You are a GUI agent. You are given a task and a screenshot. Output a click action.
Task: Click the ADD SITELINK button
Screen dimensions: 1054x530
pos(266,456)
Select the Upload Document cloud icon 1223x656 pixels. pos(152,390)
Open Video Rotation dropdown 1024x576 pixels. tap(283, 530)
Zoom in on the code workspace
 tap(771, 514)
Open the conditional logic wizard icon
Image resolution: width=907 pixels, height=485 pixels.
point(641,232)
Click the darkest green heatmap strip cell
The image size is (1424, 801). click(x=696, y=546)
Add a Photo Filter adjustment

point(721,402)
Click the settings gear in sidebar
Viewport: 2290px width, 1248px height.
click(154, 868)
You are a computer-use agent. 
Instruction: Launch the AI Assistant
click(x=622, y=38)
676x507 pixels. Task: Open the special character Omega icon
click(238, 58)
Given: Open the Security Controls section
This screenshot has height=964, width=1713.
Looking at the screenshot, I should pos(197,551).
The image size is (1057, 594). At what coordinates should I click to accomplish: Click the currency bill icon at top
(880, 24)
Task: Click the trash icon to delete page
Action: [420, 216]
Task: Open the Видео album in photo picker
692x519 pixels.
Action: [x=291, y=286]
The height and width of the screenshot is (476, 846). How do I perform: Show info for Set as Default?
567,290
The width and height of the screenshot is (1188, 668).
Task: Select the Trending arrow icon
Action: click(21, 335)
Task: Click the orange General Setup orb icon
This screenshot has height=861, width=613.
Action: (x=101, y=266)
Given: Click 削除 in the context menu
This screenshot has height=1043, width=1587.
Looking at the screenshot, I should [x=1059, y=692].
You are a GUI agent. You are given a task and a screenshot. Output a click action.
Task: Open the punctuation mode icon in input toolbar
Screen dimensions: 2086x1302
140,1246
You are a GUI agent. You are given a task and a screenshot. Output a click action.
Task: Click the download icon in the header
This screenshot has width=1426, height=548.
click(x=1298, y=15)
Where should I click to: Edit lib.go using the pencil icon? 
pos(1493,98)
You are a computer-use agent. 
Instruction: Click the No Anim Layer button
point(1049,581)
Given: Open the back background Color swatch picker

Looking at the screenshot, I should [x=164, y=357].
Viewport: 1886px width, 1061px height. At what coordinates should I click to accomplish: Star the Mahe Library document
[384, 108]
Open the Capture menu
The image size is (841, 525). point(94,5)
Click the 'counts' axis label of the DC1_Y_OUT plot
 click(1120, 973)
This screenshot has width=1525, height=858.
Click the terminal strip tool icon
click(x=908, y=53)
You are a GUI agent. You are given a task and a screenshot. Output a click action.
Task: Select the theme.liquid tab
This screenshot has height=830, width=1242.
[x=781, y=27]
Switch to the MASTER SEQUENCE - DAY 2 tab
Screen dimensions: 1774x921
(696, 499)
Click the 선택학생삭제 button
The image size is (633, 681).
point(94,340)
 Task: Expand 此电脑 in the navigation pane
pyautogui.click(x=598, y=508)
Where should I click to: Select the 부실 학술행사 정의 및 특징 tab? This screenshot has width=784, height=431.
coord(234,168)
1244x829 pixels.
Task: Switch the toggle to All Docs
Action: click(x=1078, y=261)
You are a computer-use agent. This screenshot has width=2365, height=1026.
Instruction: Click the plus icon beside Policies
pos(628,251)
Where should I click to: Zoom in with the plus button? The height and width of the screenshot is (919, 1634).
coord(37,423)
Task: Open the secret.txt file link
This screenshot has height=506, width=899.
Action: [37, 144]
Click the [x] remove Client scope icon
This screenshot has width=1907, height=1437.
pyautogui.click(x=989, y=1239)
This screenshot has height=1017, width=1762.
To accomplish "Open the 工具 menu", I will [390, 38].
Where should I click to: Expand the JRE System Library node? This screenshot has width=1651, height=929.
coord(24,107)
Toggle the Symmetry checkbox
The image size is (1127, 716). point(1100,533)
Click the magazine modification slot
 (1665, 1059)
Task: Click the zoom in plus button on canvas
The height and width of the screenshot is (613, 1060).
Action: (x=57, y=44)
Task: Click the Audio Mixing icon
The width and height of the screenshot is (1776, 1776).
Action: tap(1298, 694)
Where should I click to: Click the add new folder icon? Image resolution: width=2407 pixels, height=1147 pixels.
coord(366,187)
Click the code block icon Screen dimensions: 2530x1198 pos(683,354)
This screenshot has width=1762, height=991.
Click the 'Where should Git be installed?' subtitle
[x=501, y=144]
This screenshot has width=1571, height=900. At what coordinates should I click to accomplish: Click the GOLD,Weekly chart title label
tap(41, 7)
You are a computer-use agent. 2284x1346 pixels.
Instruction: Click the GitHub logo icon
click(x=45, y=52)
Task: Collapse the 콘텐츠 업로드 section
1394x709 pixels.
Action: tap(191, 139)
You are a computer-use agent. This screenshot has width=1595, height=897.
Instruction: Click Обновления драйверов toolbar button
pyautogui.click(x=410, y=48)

▬▬▬▬▬▬▬▬▬▬

A full, exact copy of the entries is required. Return it.

You are a GUI agent. You are given a task and a screenshot. Output a click action.
Task: Click the ADD SITELINK button
Screen dimensions: 1054x530
pos(266,456)
Select the Upload Document cloud icon 1223x656 pixels. pos(152,390)
Open Video Rotation dropdown 1024x576 pixels. tap(283, 530)
Zoom in on the code workspace
 tap(771, 514)
Open the conditional logic wizard icon
Image resolution: width=907 pixels, height=485 pixels.
point(641,232)
Click the darkest green heatmap strip cell
The image size is (1424, 801). click(x=696, y=546)
Add a Photo Filter adjustment

point(721,402)
Click the settings gear in sidebar
Viewport: 2290px width, 1248px height.
click(154, 868)
You are a computer-use agent. 
Instruction: Launch the AI Assistant
click(x=622, y=38)
676x507 pixels. Task: Open the special character Omega icon
click(238, 58)
Given: Open the Security Controls section
This screenshot has height=964, width=1713.
Looking at the screenshot, I should pos(197,551).
The image size is (1057, 594). At what coordinates should I click to accomplish: Click the currency bill icon at top
(880, 24)
Task: Click the trash icon to delete page
Action: [420, 216]
Task: Open the Видео album in photo picker
692x519 pixels.
Action: [x=291, y=286]
The height and width of the screenshot is (476, 846). How do I perform: Show info for Set as Default?
567,290
The width and height of the screenshot is (1188, 668).
Task: Select the Trending arrow icon
Action: click(21, 335)
Task: Click the orange General Setup orb icon
This screenshot has height=861, width=613.
Action: (x=101, y=266)
Given: Click 削除 in the context menu
This screenshot has height=1043, width=1587.
Looking at the screenshot, I should [x=1059, y=692].
You are a GUI agent. You are given a task and a screenshot. Output a click action.
Task: Open the punctuation mode icon in input toolbar
Screen dimensions: 2086x1302
140,1246
You are a GUI agent. You are given a task and a screenshot. Output a click action.
Task: Click the download icon in the header
This screenshot has width=1426, height=548.
click(x=1298, y=15)
Where should I click to: Edit lib.go using the pencil icon? 
pos(1493,98)
You are a computer-use agent. 
Instruction: Click the No Anim Layer button
point(1049,581)
Given: Open the back background Color swatch picker

Looking at the screenshot, I should [x=164, y=357].
Viewport: 1886px width, 1061px height. At what coordinates should I click to accomplish: Star the Mahe Library document
[384, 108]
Open the Capture menu
The image size is (841, 525). point(94,5)
Click the 'counts' axis label of the DC1_Y_OUT plot
 click(1120, 973)
This screenshot has width=1525, height=858.
Click the terminal strip tool icon
click(x=908, y=53)
You are a GUI agent. You are given a task and a screenshot. Output a click action.
Task: Select the theme.liquid tab
This screenshot has height=830, width=1242.
[x=781, y=27]
Switch to the MASTER SEQUENCE - DAY 2 tab
Screen dimensions: 1774x921
(696, 499)
Click the 선택학생삭제 button
The image size is (633, 681).
point(94,340)
 Task: Expand 此电脑 in the navigation pane
pyautogui.click(x=598, y=508)
Where should I click to: Select the 부실 학술행사 정의 및 특징 tab? This screenshot has width=784, height=431.
coord(234,168)
1244x829 pixels.
Task: Switch the toggle to All Docs
Action: click(x=1078, y=261)
You are a computer-use agent. This screenshot has width=2365, height=1026.
Instruction: Click the plus icon beside Policies
pos(628,251)
Where should I click to: Zoom in with the plus button? The height and width of the screenshot is (919, 1634).
coord(37,423)
Task: Open the secret.txt file link
This screenshot has height=506, width=899.
Action: [37, 144]
Click the [x] remove Client scope icon
This screenshot has width=1907, height=1437.
pyautogui.click(x=989, y=1239)
This screenshot has height=1017, width=1762.
To accomplish "Open the 工具 menu", I will [390, 38].
Where should I click to: Expand the JRE System Library node? This screenshot has width=1651, height=929.
coord(24,107)
Toggle the Symmetry checkbox
The image size is (1127, 716). point(1100,533)
Click the magazine modification slot
 (1665, 1059)
Task: Click the zoom in plus button on canvas
The height and width of the screenshot is (613, 1060).
Action: (x=57, y=44)
Task: Click the Audio Mixing icon
The width and height of the screenshot is (1776, 1776).
Action: tap(1298, 694)
Where should I click to: Click the add new folder icon? Image resolution: width=2407 pixels, height=1147 pixels.
coord(366,187)
Click the code block icon Screen dimensions: 2530x1198 pos(683,354)
This screenshot has width=1762, height=991.
Click the 'Where should Git be installed?' subtitle
[x=501, y=144]
This screenshot has width=1571, height=900. At what coordinates should I click to accomplish: Click the GOLD,Weekly chart title label
tap(41, 7)
You are a computer-use agent. 2284x1346 pixels.
Instruction: Click the GitHub logo icon
click(x=45, y=52)
Task: Collapse the 콘텐츠 업로드 section
1394x709 pixels.
Action: tap(191, 139)
You are a computer-use agent. This screenshot has width=1595, height=897.
Instruction: Click Обновления драйверов toolbar button
pyautogui.click(x=410, y=48)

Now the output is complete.